Le 23 septembre 2022, les services de la police nationale a procédé à la vérification de l'établissement de l'opposante et ont constaté les présence du gérant en compagnie de monsieur [H] [M] encaissant des clients et faisant le service à table. Ce dernier indiquait être employé au sein du restaurant mais les investigations démontraient que ce dernier n'avait pas fait l'objet d’une déclaration préalable à l'embauche.
Compte tenu des constatations effectuées par les services de police transmises à l'URSSAF le redressement du chef de travail dissimulé est fondé et justifié d'autant plus que l'opposant a fait l'objet d'un rappel à la loi par le procureur de la République.
Ne pouvant déterminer avec exactitude les périodes d'emploi de ce salarié, les inspecteurs ont effectué un redressement forfaitaire prévu par l'article L.242-1-2 du Code de la sécurité sociale et ont donc calculé, pour le salarié, l’assiette de cotisations sur la base de six fois la rémunération mensuelle minimale définie à l'article L.3232-3 du même code, soit six fois le montant du SMIC en vigueur au moment du constat de l'infraction de travail dissimulé.

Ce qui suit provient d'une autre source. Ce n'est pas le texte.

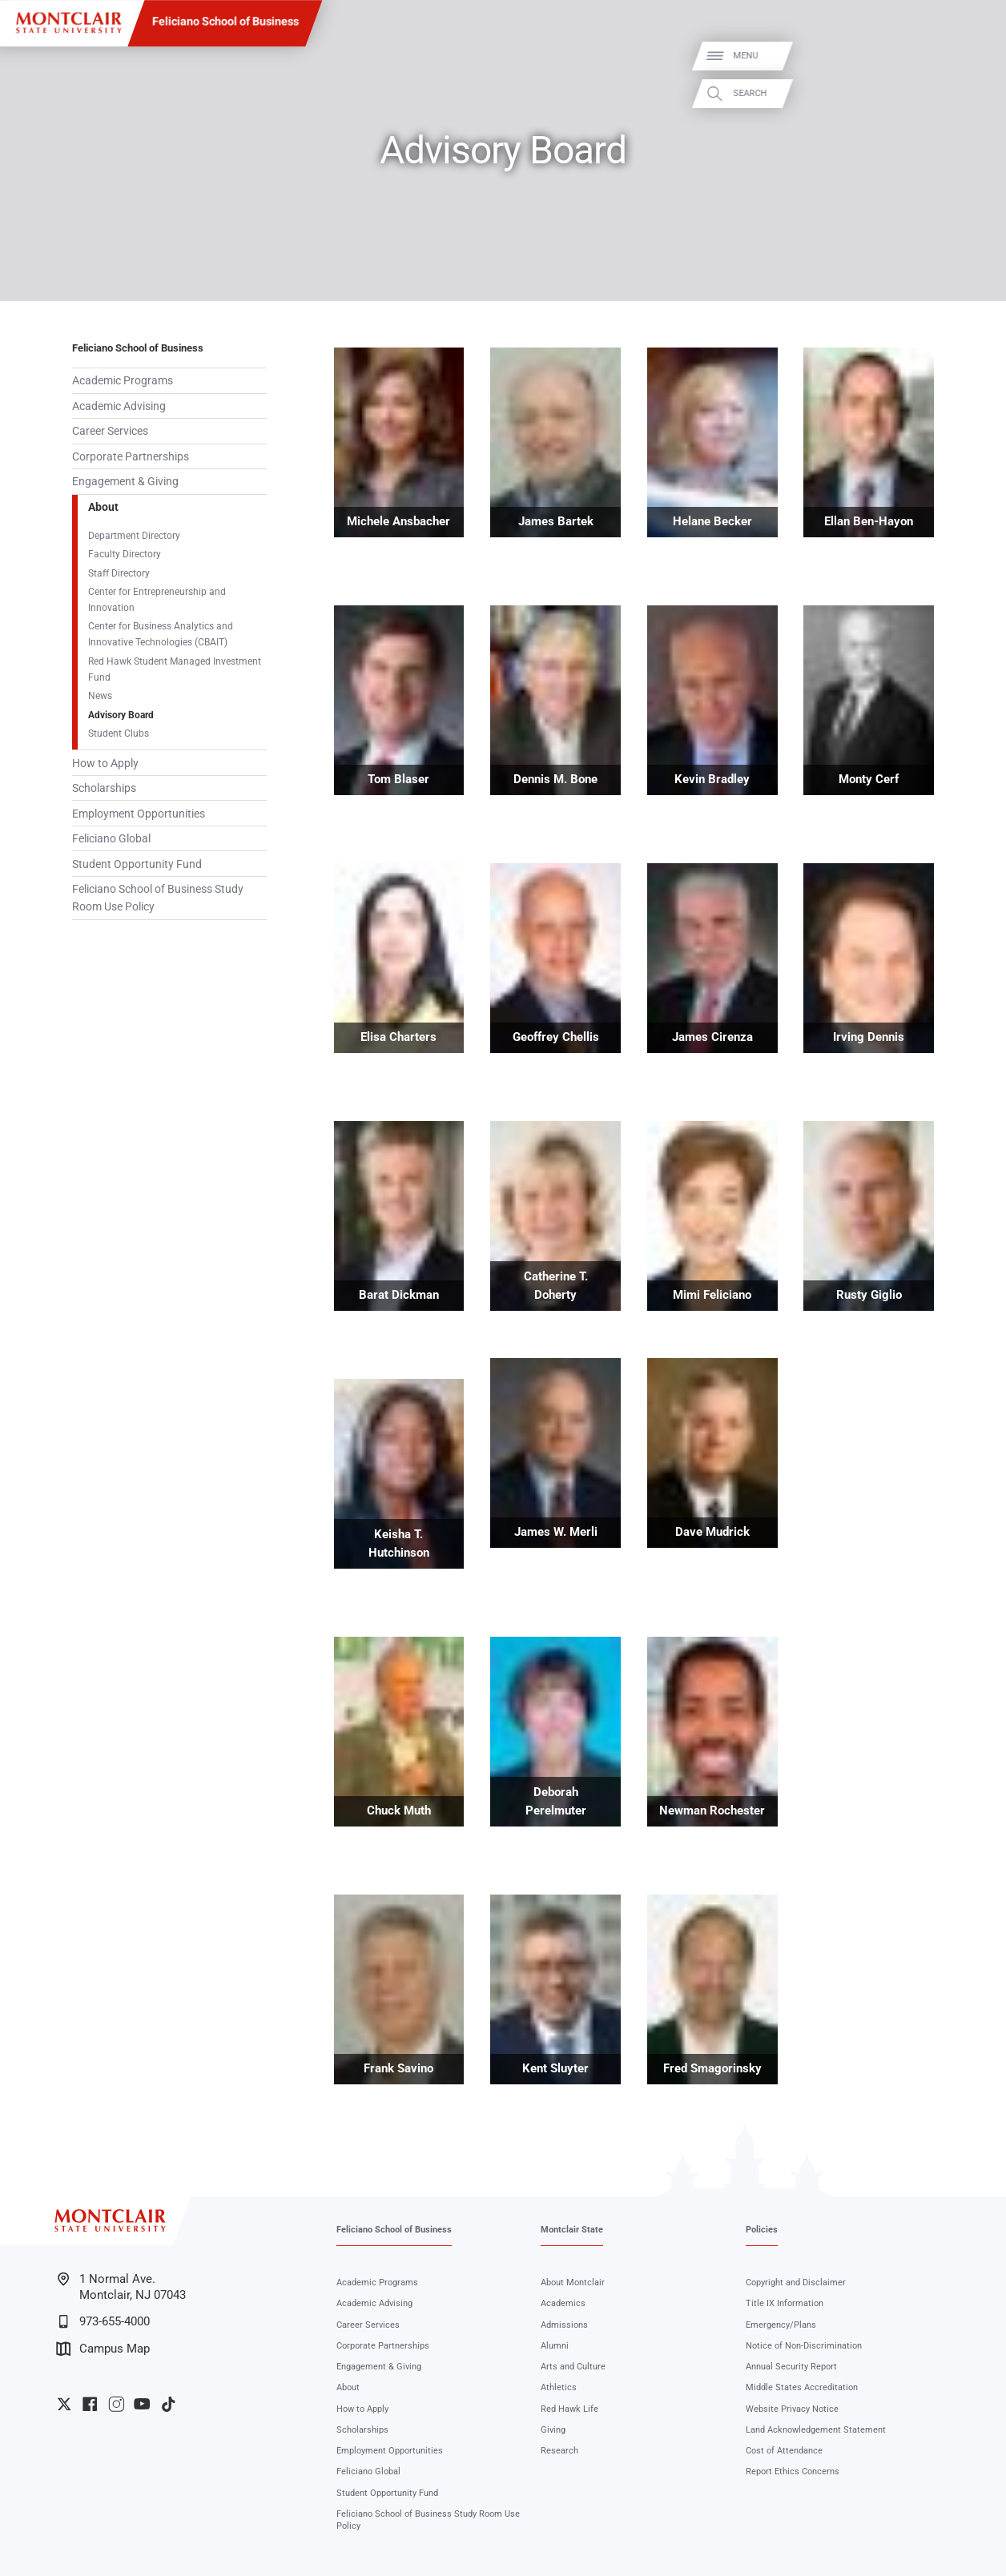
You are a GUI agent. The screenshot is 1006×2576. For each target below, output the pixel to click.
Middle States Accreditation (802, 2387)
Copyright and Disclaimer (796, 2282)
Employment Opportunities (138, 813)
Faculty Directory (124, 554)
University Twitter (64, 2404)
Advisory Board (121, 715)
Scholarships (104, 788)
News (100, 695)
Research (559, 2450)
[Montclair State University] (68, 23)
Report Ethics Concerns (792, 2471)
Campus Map (103, 2348)
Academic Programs (122, 380)
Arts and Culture (573, 2366)
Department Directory (134, 535)
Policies (762, 2229)
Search (975, 94)
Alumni (555, 2345)
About (103, 506)
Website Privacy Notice (792, 2408)
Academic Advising (119, 406)
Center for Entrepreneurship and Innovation (157, 599)
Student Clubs (118, 733)
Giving (553, 2429)
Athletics (559, 2387)
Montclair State (572, 2229)
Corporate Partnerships (130, 456)
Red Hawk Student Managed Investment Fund (174, 669)
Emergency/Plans (781, 2324)
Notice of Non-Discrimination (804, 2345)
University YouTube (142, 2404)
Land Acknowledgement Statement (816, 2429)
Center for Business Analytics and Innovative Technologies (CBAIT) (160, 634)
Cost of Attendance (784, 2450)
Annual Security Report (791, 2366)
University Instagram (116, 2404)
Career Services (110, 430)
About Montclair (573, 2282)
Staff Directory (119, 573)
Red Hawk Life (569, 2408)
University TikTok (168, 2404)
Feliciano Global (111, 838)
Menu (970, 55)
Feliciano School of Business (225, 22)
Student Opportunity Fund (137, 864)
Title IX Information (784, 2303)
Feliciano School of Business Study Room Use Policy (157, 897)
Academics (563, 2303)
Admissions (564, 2324)
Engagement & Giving (125, 481)
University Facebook (90, 2404)
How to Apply (105, 763)
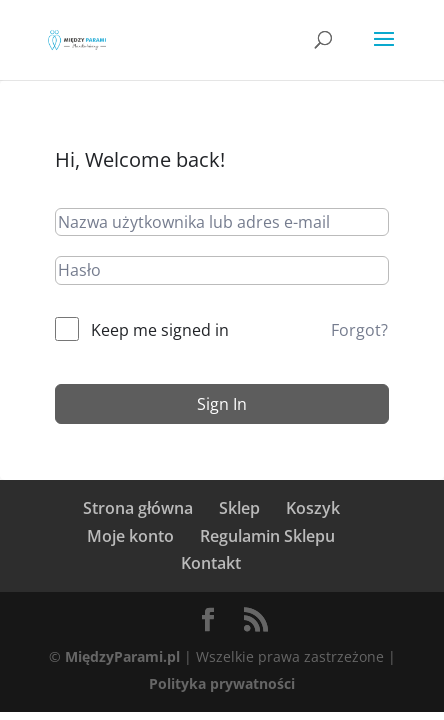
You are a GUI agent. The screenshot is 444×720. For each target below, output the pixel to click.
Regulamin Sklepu (267, 536)
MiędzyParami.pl (122, 656)
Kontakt (211, 563)
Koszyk (313, 508)
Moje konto (130, 536)
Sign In (222, 404)
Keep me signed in (160, 330)
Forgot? (359, 330)
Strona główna (138, 508)
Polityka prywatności (222, 683)
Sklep (239, 508)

La SAS [6], qui sollicite une réduction de l'assiette des cotisations redressées, ne produit aucun justificatif de nature à remettre en cause le calcul du redressement.
Le redressement forfaitaire prévu par l'article L.242-1-2 du Code de la sécurité sociale vise spécialement à dissuader et réprimer le travail dissimulé, en fixant une assiette de cotisations à six fois la rémunération mensuelle minimale.
S'agissant de dispositions légales non assorties de dérogations relatives à l'application de grilles conventionnelles de salaires, celles-ci s'appliquent de plein droit.
La contestation de la SAS [6] de ce chef est en conséquence infondée et il y a lieu de valider la contrainte décernée.
Sur les demandes accessoires,
Les dépens, en ce compris les frais de signification de la contrainte, sont à la charge de la partie qui succombe, conformément aux dispositions des articles 696 du code de procédure civile et R.133-6 du code de la sécurité sociale.
En vertu de l'article R.133-3 du code de la sécurité sociale, la décision du tribunal statuant sur opposition est exécutoire de droit à titre provisoire.
La SAS [6] est condamnée à payer à l'URSSAF [11] la somme de 500 euros au titre des dispositions de l'article 700 du code de procédure civile.
PAR CES MOTIFS
Le Président, statuant seul, par jugement contradictoire mis à disposition au greffe et en premier ressort,
DÉCLARE recevable mais mal fondée l’opposition de la SAS [6] à la contrainte décernée le 25 septembre 2023 par le directeur de l'URSSAF PACA ;
VALIDE ladite contrainte pour un montant à 6 487 euros de cotisations et de majorations de retard pour l'année 2022 et CONDAMNE la SAS [6] au paiement de cette somme à l’URSSAF [11] ;
CONDAMNE la SAS [6] aux dépens de l'instance, en ce compris les frais de signification de la contrainte, en application des dispositions des articles 696 du code de procédure civile et R.133-6 du code de la sécurité sociale ;
CONDAMNE la SAS [6] à payer à l'URSSAF [11] la somme de 500 euros au titre des dispositions de l'article 700 du code de procédure civile.
RAPPELLE que la présente décision est exécutoire de droit à titre provisoire ;
DIT que tout appel de la présente décision doit être formé, à peine de forclusion, dans le délai d’un mois à compter de sa notification, conformément aux dispositions de l'article 538 du Code de procédure civile.